L’erosione della costa, i danni causati dalle mareggiate delle ultime settimane sul litorale abruzzese e, non per ultimo, la piaga dilagante della vendita di materiale taroccato sulle spiagge. I presidenti di Confcommercio delle province abruzzesi, Chieti, Teramo e Pescara, supportati dagli esponenti di Sib Confcommercio, con il neopresidente nazionale Antonio Capacchione, hanno incontrato il vice presidente della Regione Abruzzo Giovanni Lolli.
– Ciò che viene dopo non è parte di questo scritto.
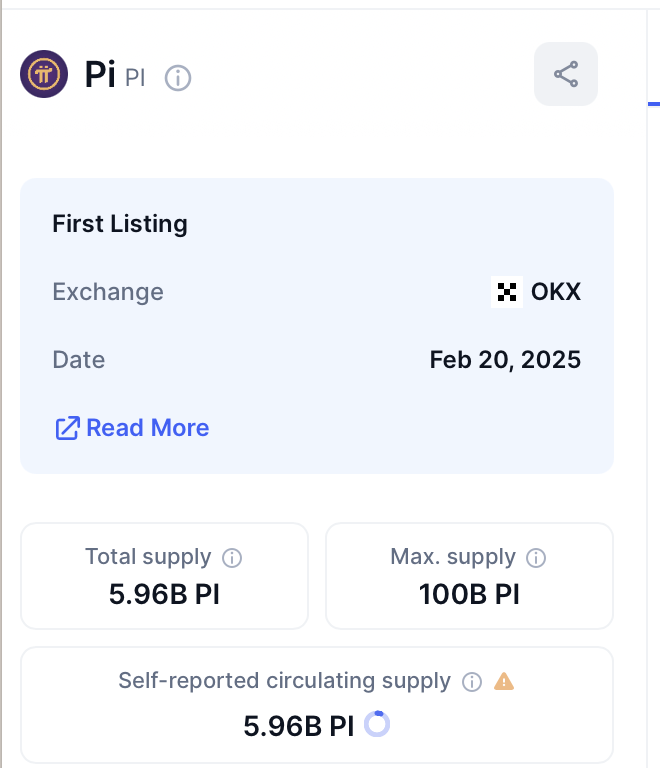Click the external-link icon beside Read More
The height and width of the screenshot is (768, 660).
(x=67, y=429)
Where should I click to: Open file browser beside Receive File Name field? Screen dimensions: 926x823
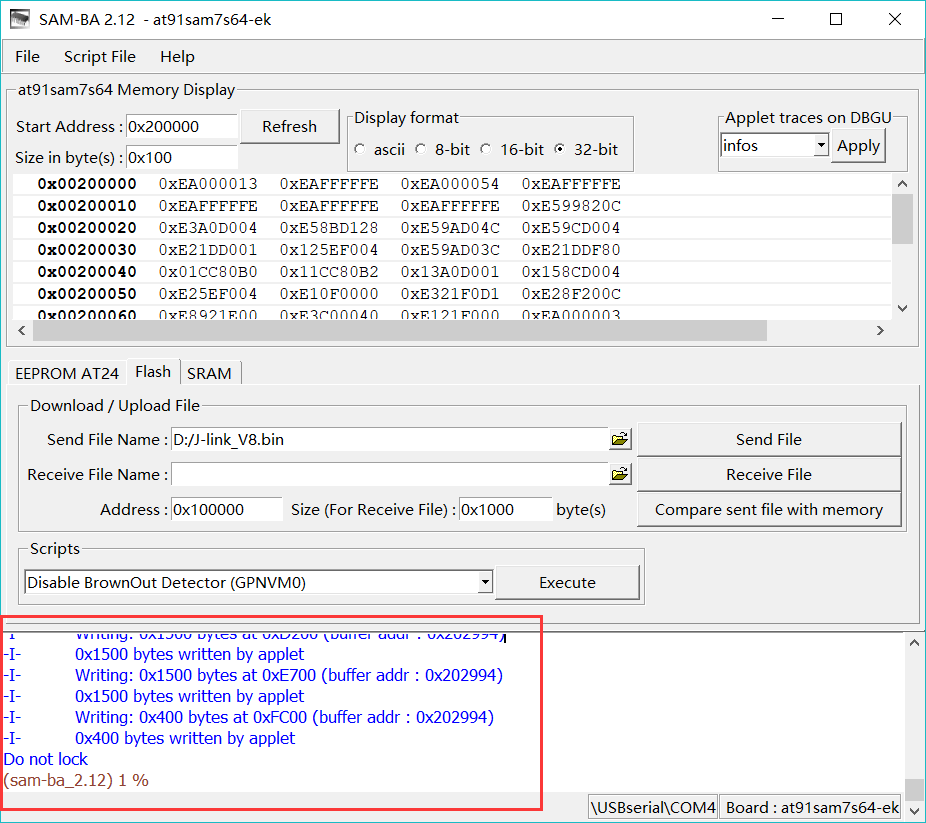click(620, 473)
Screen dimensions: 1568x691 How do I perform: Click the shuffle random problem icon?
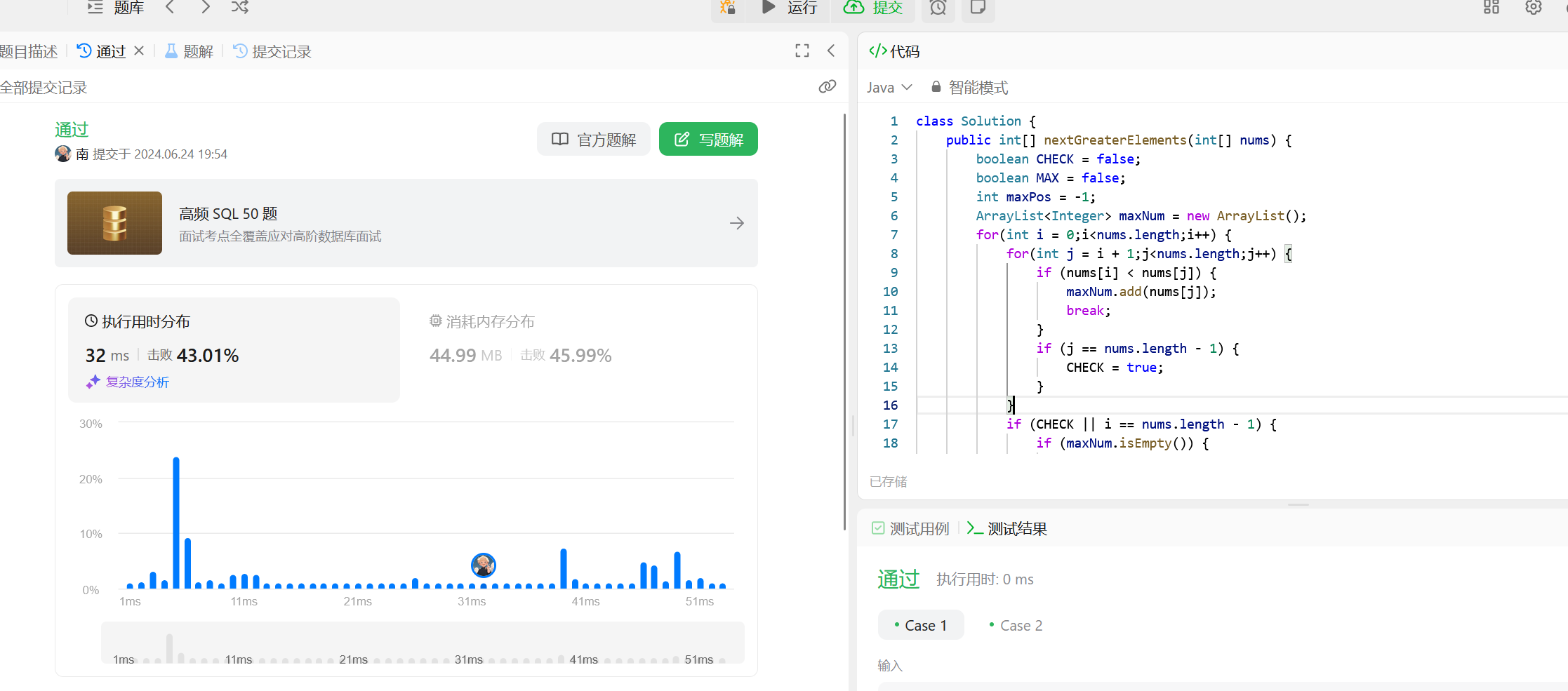click(239, 7)
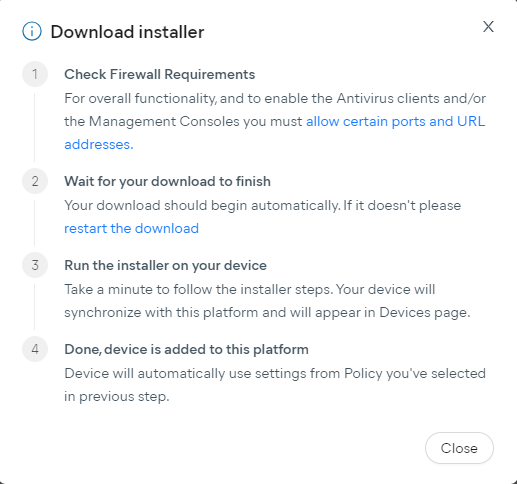Click the step 4 number circle
The height and width of the screenshot is (484, 517).
click(x=35, y=349)
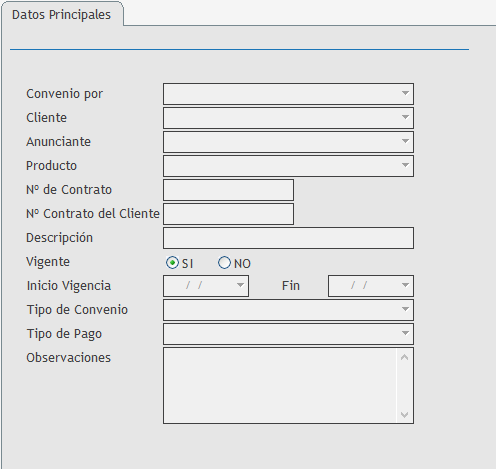This screenshot has width=496, height=469.
Task: Switch to the Datos Principales tab
Action: point(61,15)
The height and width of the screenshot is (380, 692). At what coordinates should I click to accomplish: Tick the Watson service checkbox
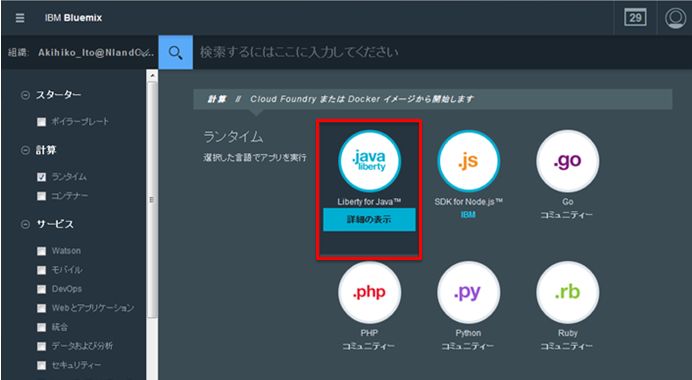click(41, 251)
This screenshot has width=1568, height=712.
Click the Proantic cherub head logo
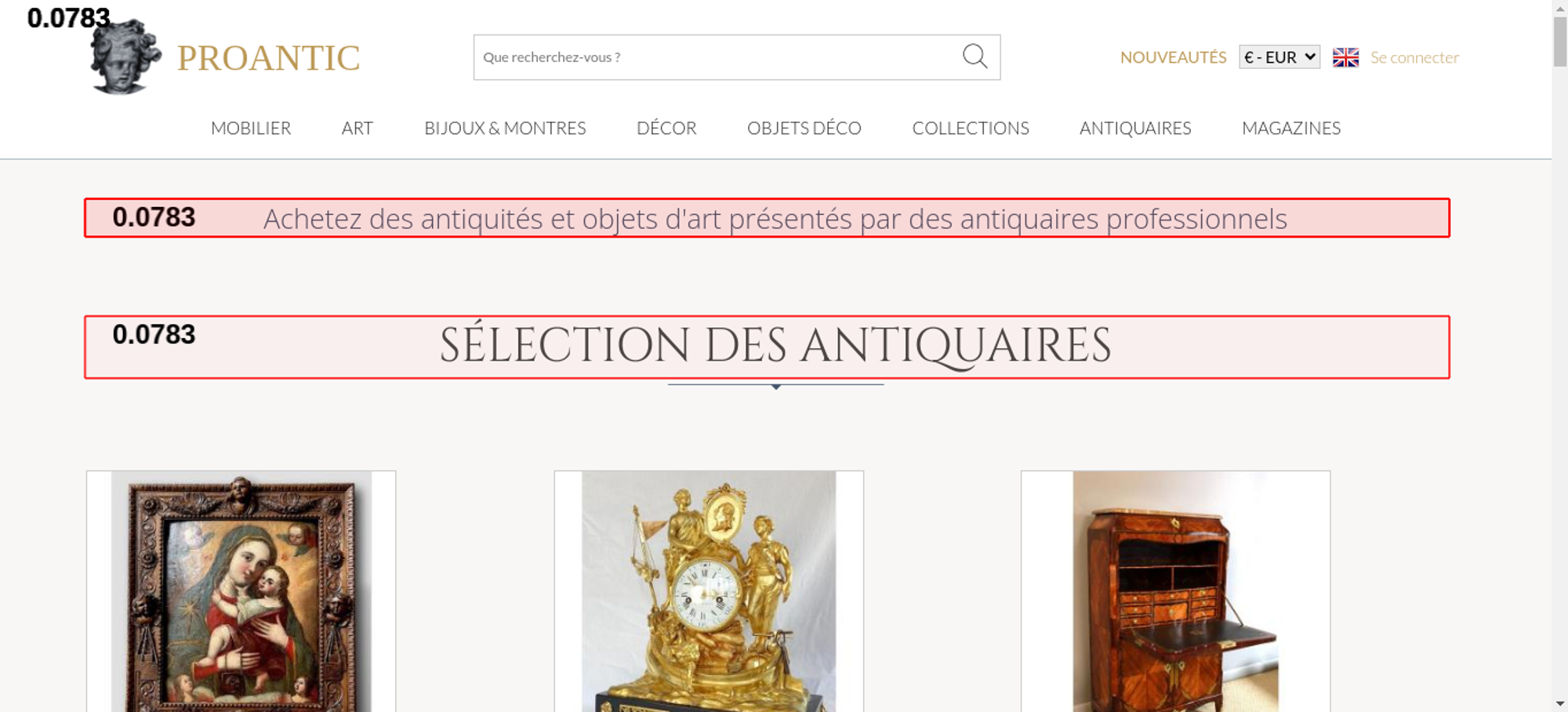pos(125,56)
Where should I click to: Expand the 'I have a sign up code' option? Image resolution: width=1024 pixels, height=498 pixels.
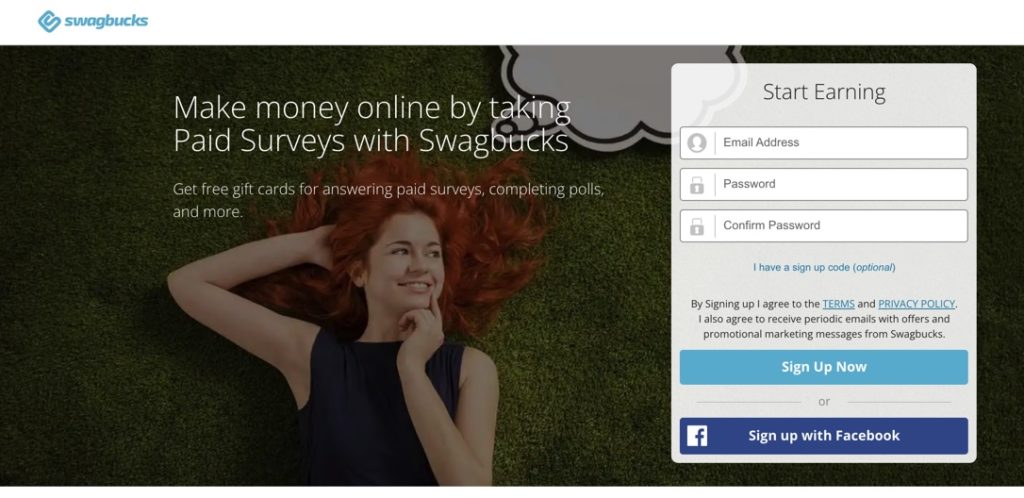click(824, 268)
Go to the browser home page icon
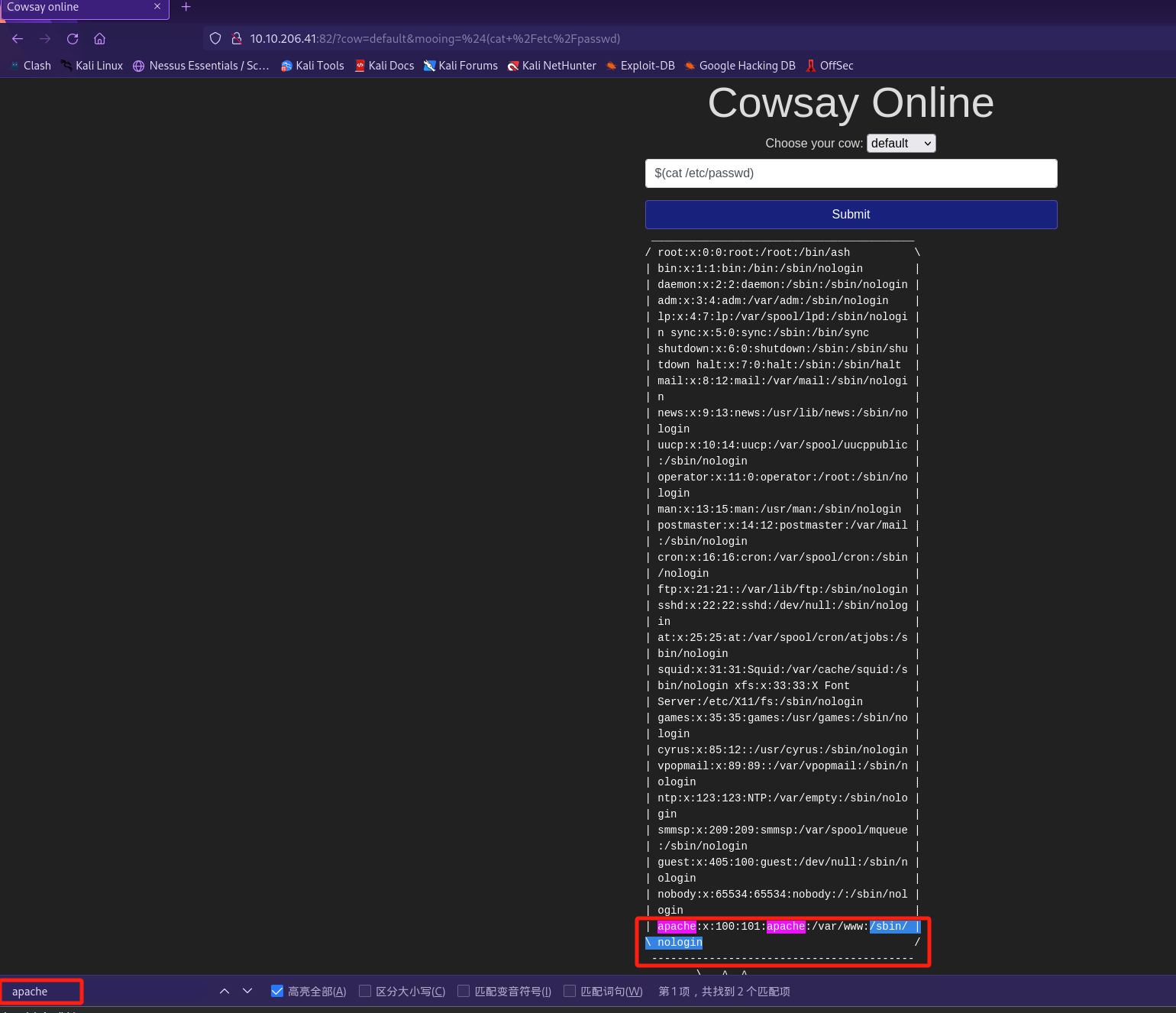This screenshot has height=1013, width=1176. pyautogui.click(x=99, y=39)
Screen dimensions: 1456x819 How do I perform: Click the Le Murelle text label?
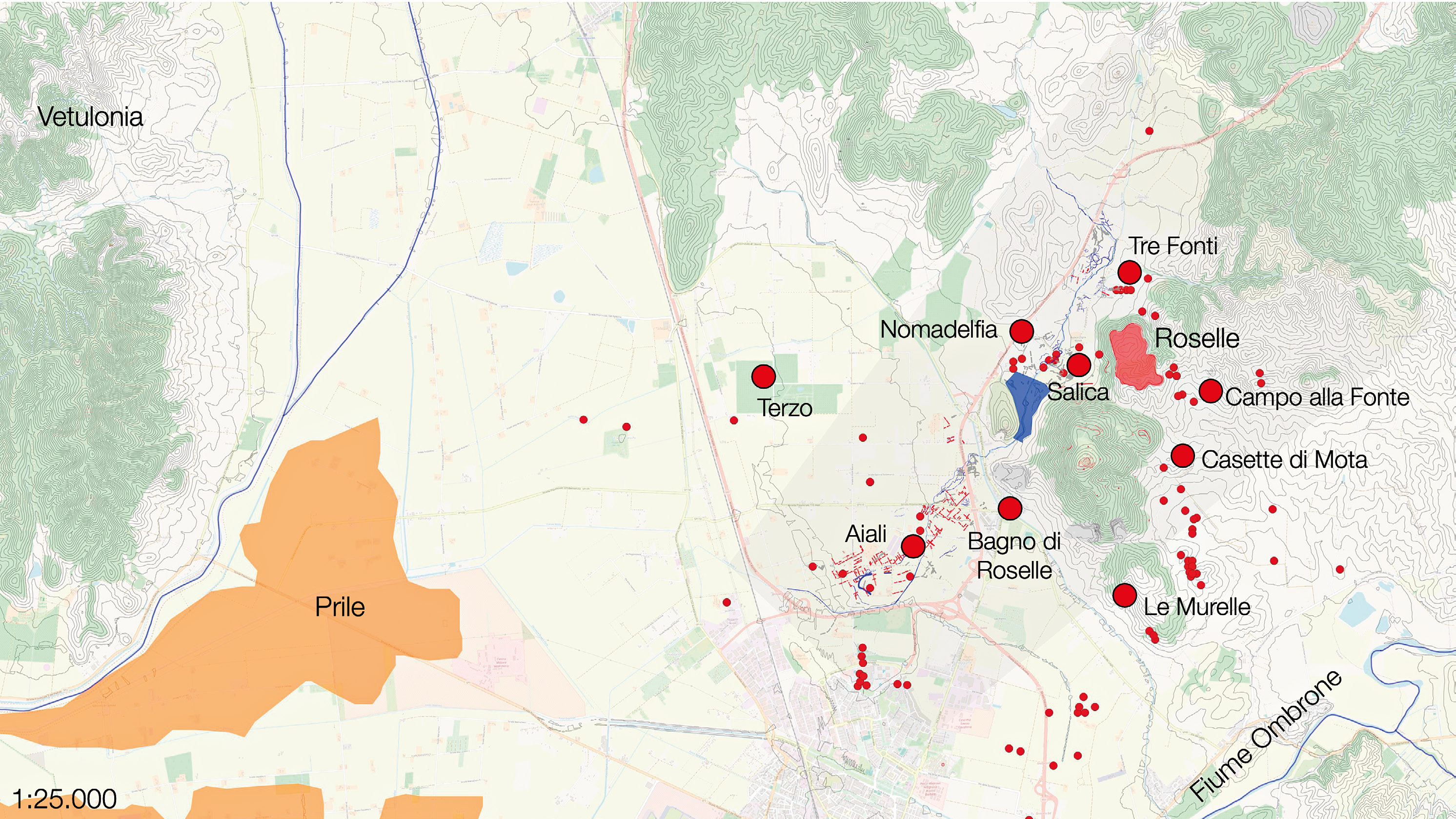(1197, 607)
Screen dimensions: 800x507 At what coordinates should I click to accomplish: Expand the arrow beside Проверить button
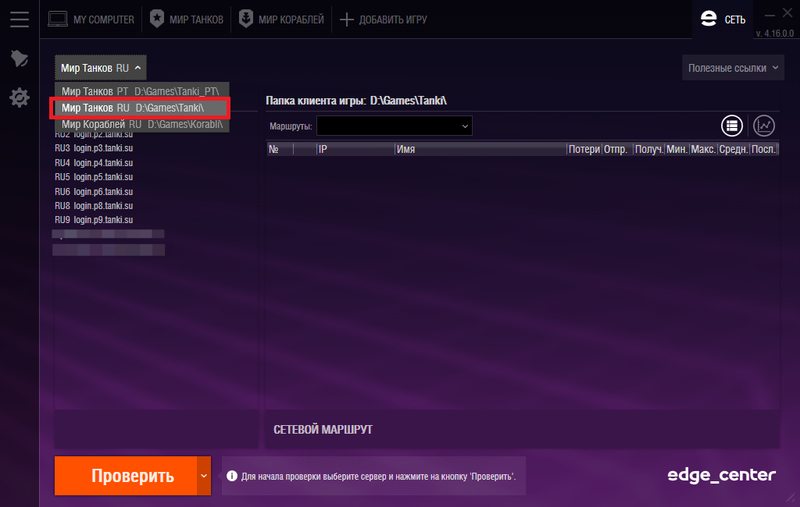204,476
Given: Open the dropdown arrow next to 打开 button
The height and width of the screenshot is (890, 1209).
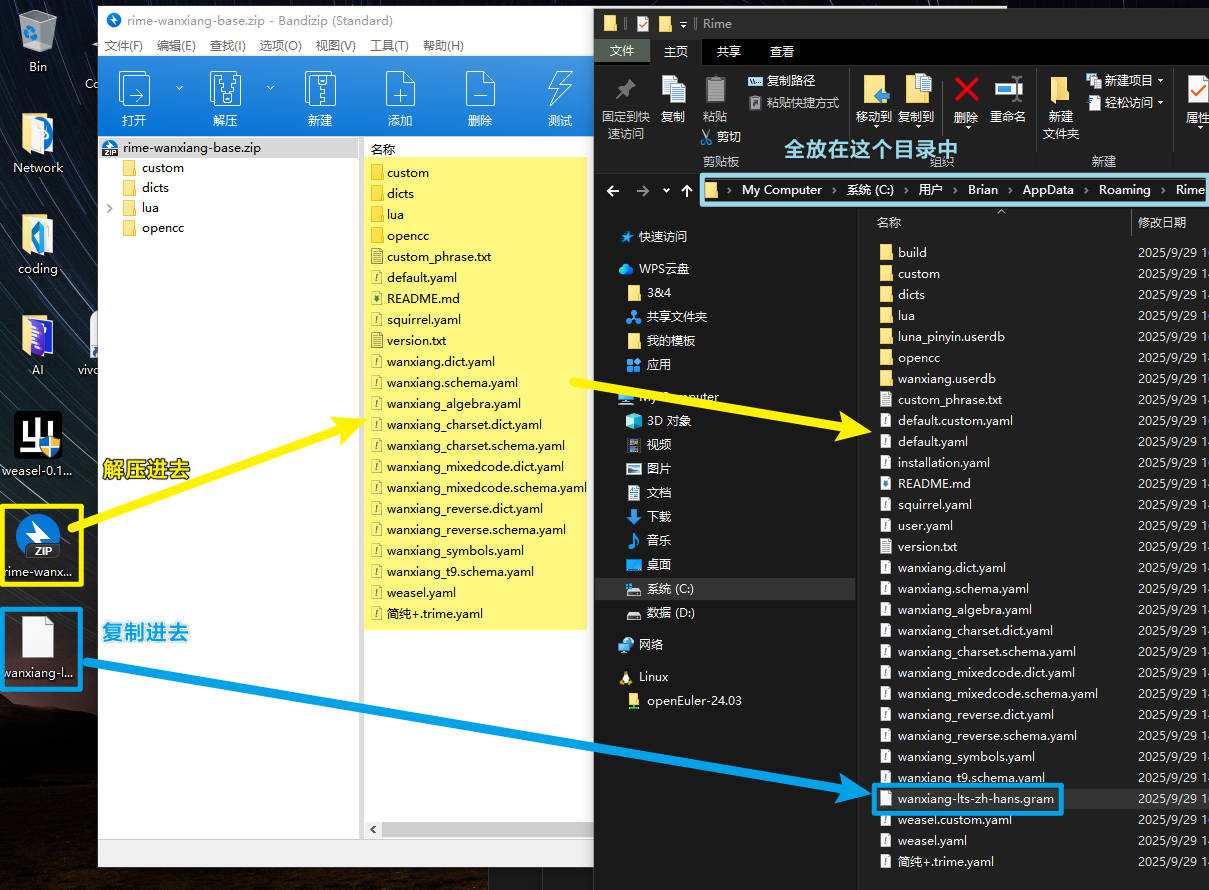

A illustrare il quadro Marisa Tiberio, presidente provinciale di Confcommercio Chieti che rappresenta 64 km di costa, Gianmarco Giovannelli, presidente di Confcommercio Teramo, territorio in cui la costa si estende per 67 km e Riccardo Padovano, presidente regionale Sib e vicepresidente di Confcommercio Abruzzo che rappresenta 12 km di costa.

Il presidente di Confcommercio Teramo nonché presidente di Federalberghi Abruzzo, da parte sua, auspica che il nuovo Governo nazionale intervenga al più presto a tutela del comparto del turismo balneare che attira sulle nostre spiagge milioni di persone provenienti da ogni parte del mondo. “Con le dovute migliorie normative – dice Giovannelli – il turismo balneare può diventare un cavallo di battaglia dell’economia della nostra regione”. Al centro dell’incontro anche l’erosione della costa nella parte nord di Francavilla al Mare e a Casalbordino, il maltempo registrato nel mese di giugno per finire con gli incassi che, in alcune domeniche di giugno, sono calati del 50% rispetto allo scorso anno. A supportare i presidenti di Confcommercio, Marco Del Casale e Alfredo Di Rito, esponenti di Sib Confcommercio.